Considerando as duas modificações propostas acima em conjunto, teríamos um teto apontando para uma despesa de cerca de 17,0% do PIB em 2026, quase 2,5 p.p. abaixo dos 19,4% de 2016. Somando a esse ganho de 2,5 p.p. propiciado pelo cumprimento desse novo teto outros 2 p.p. de impacto negativo do ciclo econômico sobre o resultado primário recorrente em 2016-18, teríamos um acréscimo de 4,5 p.p. do resultado primário recorrente do setor público entre 2016 e 2026 (admitindo o fechamento do hiato do produto até lá).

Em termos estruturais (ou seja, em bases recorrentes e expurgados os efeitos estimados do ciclo econômico), o primário atingiria cerca de 1,5% do PIB potencial em 2026 – nível que estabiliza a DBGG/PIB em 80% do PIB no médio/longo prazos (admitindo um diferencial entre o crescimento potencial e a Selic neutra de + 2 p.p. ao ano).

Mas estabilizar a DBGG/PIB em 80% é razoável? Se considerarmos que, na média das economias emergentes, esse indicador está mais próximo dos 50% e que o próprio Brasil, quando possuía o selo de grau de investimento, apresentava um endividamento bruto em torno de 55% (média 2008-2014), a resposta seria um sonoro não.

Contudo, as contas apresentadas acima levam em conta apenas o impacto, sobre a dinâmica da DBGG/PIB, de fluxos primários recorrentes, assumindo receitas atípicas nulas. Não obstante, na média e mediana de 1997-2018 o governo federal auferiu cerca de 0,5% do PIB ao ano com receitas primárias não-recorrentes e nada impede que isso possa prosseguir ou mesmo se aprofundar nos próximos anos, por meio de uma aceleração das concessões de infraestrutura e leilões de campos de petróleo ao setor privado. Admitindo a mesma média observada entre 1997-2018 para as receitas não-recorrentes e um primário estrutural de +1,5%, o primário cheio se situaria mais próximo dos 2% do PIB ao ano, gerando queda da DBGG/PIB ao longo do tempo.
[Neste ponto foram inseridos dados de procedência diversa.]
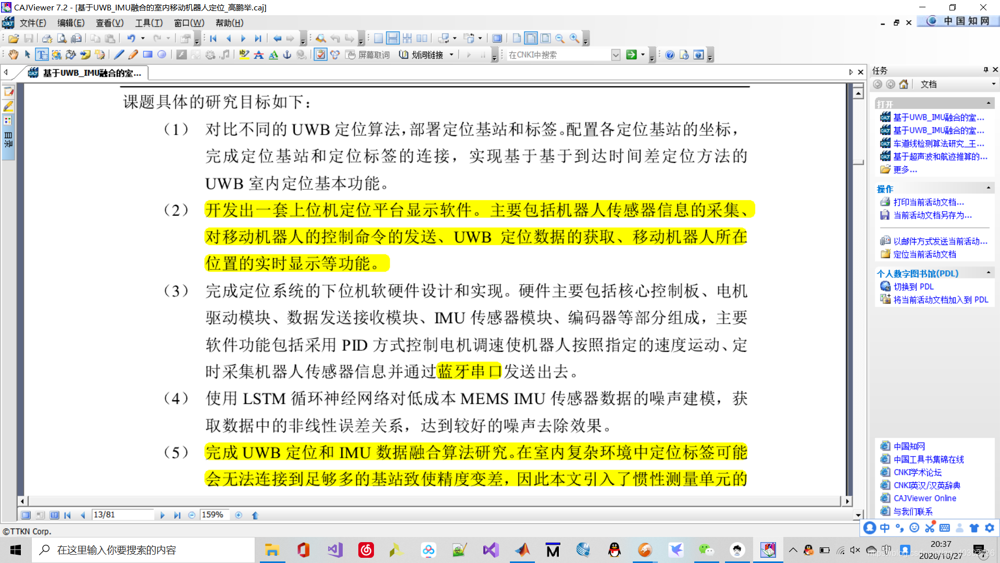Open a file with folder icon

pos(14,38)
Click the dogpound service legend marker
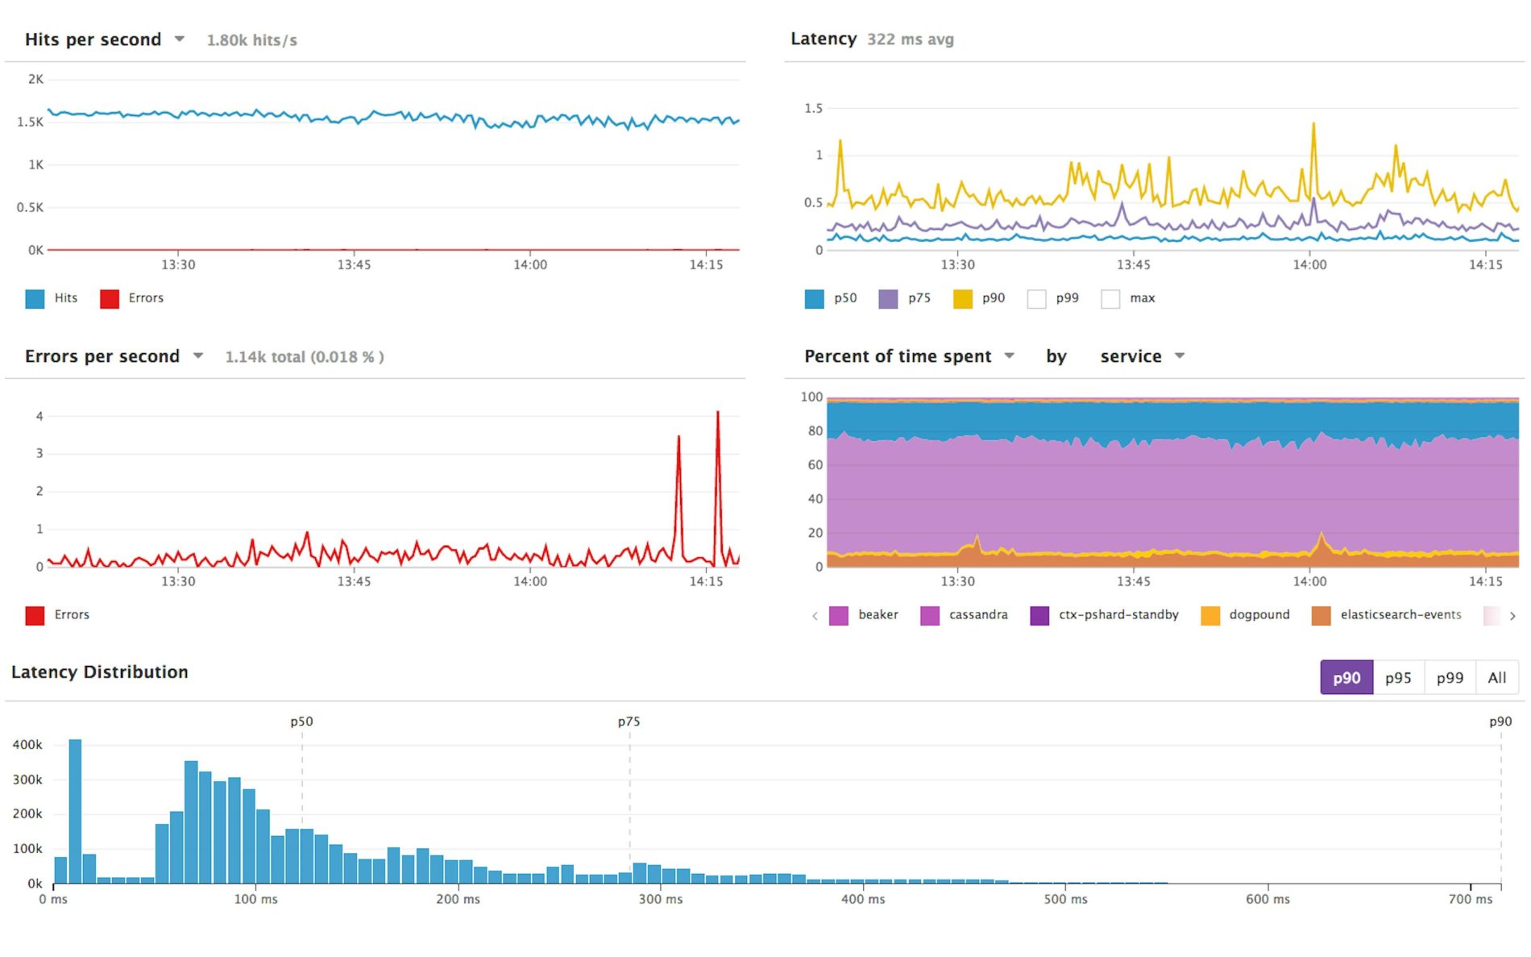 (1210, 614)
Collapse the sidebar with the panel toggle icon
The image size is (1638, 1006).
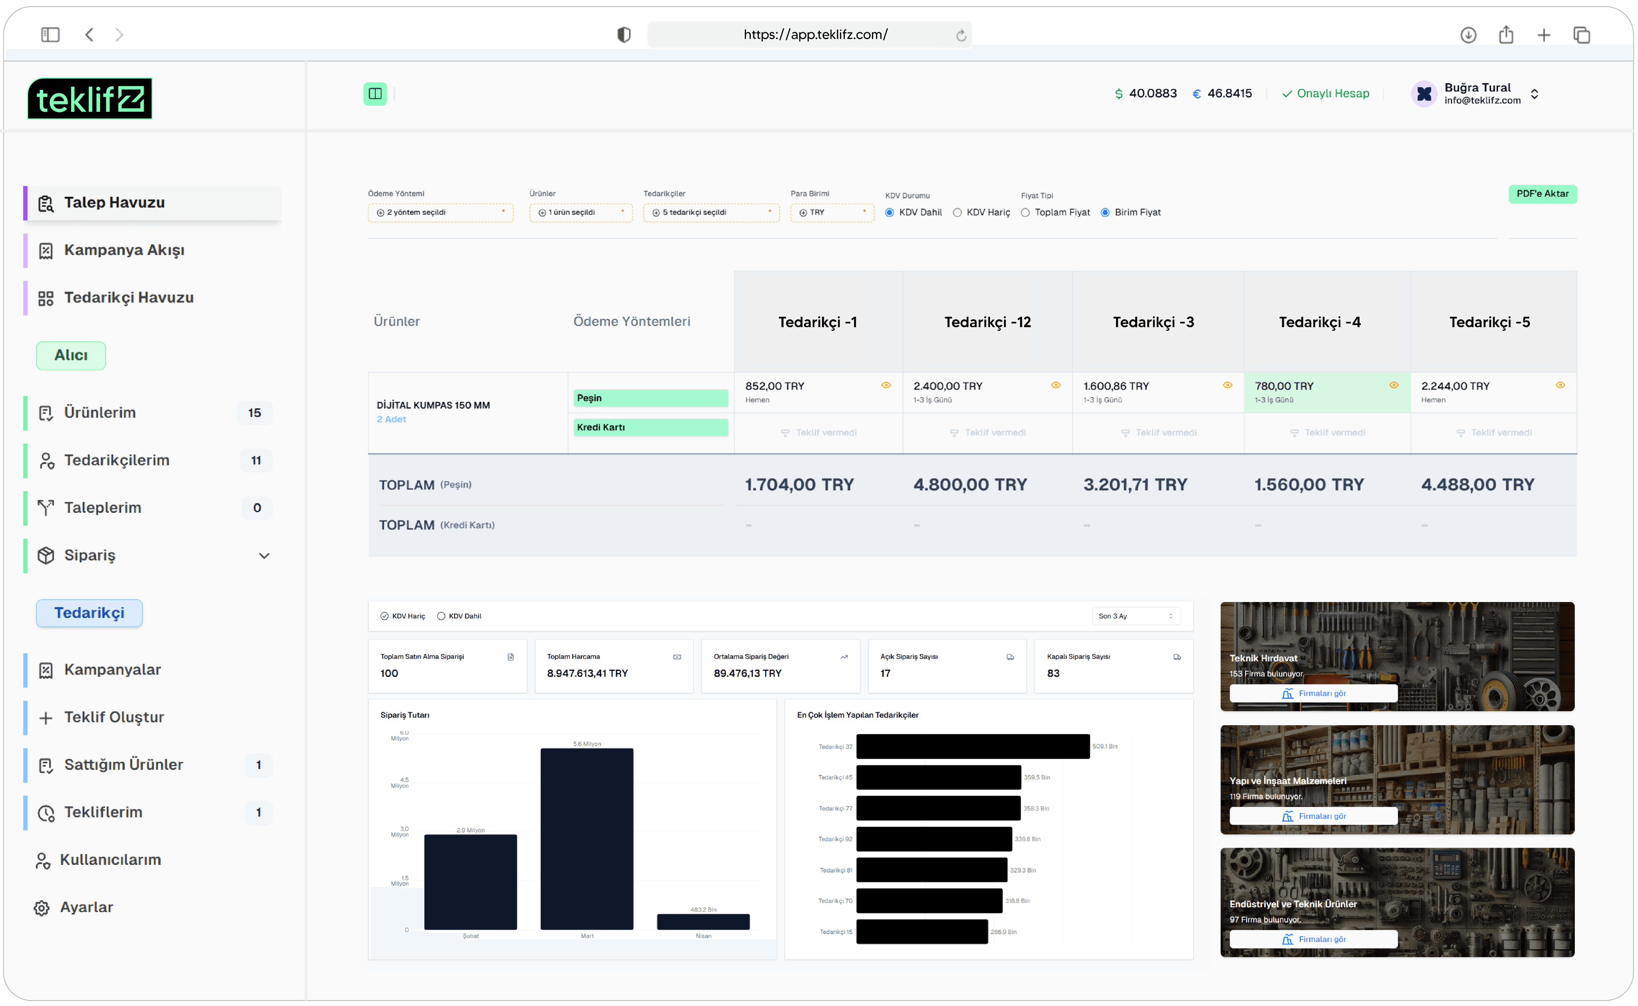[x=374, y=94]
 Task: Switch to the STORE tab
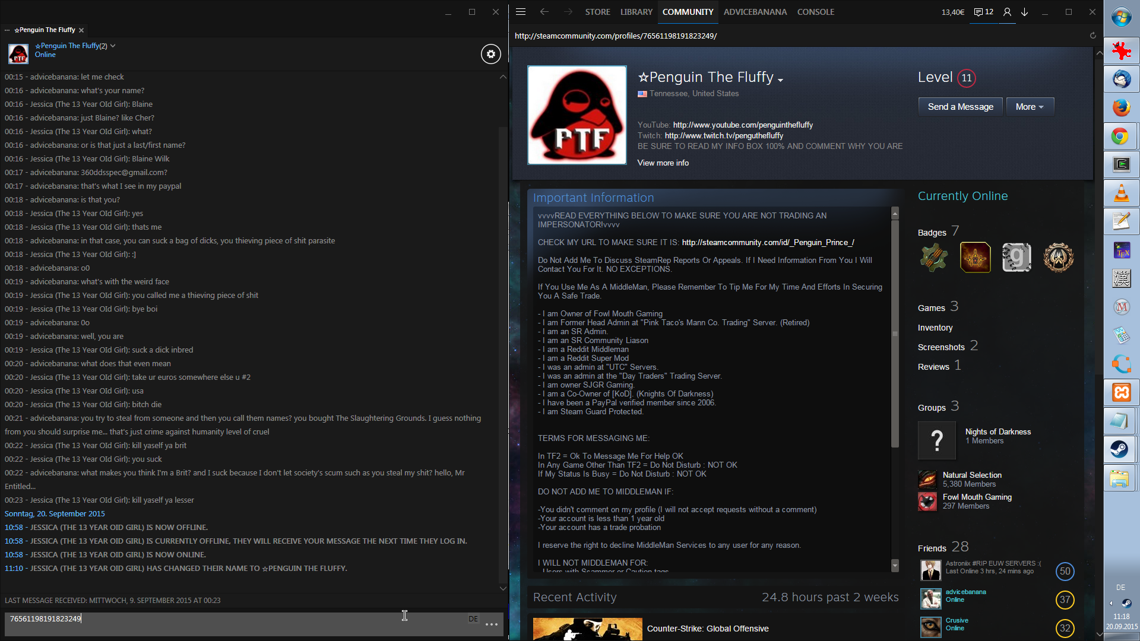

Além disso, o governo também pode auferir receitas financeiras relevantes com a privatização total ou parcial de empresas estatais e devolução de empréstimos do Tesouro ao BNDES – ingressos que não passam pelo resultado primário, mas que podem ser utilizados para abater dívida bruta.

Adicionalmente, como já explorei em detalhe em outros dois posts (aqui e aqui), o conceito mais relevante na determinação do risco-país das economias emergentes é algum critério de dívida líquida, segundo trabalhos recentes do FMI – constatação que também se aplica ao Brasil, segundo minhas estimativas.

Como o Governo Geral (ou seja, já deixando o BCB de fora e as reservas internacionais) dispõe, hoje, de cerca de 22% do PIB em ativos financeiros (excluindo, portanto, os ativos fixos) e boa parte desse saldo (a Conta Única do Tesouro Nacional no BCB) é remunerado pela Selic, um resultado primário estrutural de +1,5% do PIB potencial gera queda da DLGG/PIB ao longo do tempo, partindo de cerca de 57% hoje – nível que não está tão distante daqueles de Colômbia (40%) e México (45%), países latino-americanos que são investment grade pelas principais agências de classificação de risco.

As opiniões expressas neste artigo são de responsabilidade exclusiva do autor, não refletindo necessariamente a opinião institucional da FGV. 
 


[1] O teto deles também exclui despesas com seguro-desemprego, que são altamente sensibilizadas pelo ciclo econômico. O indexador do teto é uma estimativa do crescimento potencial nominal.